Could you copy each line of the listing below that has the word "computer"?
Top of The records
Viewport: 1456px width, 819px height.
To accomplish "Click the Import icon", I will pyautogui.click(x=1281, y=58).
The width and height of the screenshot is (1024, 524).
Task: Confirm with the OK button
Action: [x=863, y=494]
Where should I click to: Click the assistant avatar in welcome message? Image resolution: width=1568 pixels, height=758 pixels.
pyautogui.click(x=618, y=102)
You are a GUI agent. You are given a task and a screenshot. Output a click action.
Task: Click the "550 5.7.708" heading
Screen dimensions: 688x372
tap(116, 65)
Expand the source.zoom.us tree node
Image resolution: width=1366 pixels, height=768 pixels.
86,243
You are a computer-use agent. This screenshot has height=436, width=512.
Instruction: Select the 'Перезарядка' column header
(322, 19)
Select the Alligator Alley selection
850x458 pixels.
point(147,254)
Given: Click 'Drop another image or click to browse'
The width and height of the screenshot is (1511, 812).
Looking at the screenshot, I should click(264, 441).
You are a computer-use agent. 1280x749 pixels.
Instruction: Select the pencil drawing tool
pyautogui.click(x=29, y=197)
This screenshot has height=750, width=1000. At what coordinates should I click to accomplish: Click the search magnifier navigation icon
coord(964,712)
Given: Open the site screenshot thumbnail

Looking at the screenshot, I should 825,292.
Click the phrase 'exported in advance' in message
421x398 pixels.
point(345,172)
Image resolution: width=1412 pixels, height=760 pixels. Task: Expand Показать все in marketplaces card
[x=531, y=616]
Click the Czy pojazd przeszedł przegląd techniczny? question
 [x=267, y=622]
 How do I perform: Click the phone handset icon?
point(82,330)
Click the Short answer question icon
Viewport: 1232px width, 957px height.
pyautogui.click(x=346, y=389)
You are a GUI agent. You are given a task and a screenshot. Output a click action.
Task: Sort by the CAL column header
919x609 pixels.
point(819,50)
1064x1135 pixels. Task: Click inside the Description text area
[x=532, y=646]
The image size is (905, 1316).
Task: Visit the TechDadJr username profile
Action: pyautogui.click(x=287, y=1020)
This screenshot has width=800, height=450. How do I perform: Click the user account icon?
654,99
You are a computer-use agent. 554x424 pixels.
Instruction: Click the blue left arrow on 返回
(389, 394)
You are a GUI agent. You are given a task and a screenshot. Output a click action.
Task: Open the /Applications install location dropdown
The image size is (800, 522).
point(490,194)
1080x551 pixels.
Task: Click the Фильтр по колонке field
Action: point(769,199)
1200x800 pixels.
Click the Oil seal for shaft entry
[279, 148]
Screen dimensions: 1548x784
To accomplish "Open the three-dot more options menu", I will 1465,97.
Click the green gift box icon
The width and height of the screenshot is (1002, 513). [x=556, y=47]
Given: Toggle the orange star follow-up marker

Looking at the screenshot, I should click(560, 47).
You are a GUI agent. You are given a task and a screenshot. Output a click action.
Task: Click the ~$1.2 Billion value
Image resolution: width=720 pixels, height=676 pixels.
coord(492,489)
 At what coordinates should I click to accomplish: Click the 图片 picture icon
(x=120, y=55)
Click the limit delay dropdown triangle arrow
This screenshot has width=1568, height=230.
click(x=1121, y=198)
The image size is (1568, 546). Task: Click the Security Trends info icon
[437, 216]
Bottom of The records
● Response for this exercise
You are a computer-use agent. This screenshot has height=436, width=512.
You are a computer-use agent. 1280x749 pixels.
You are a computer-use agent. 554x424 pixels.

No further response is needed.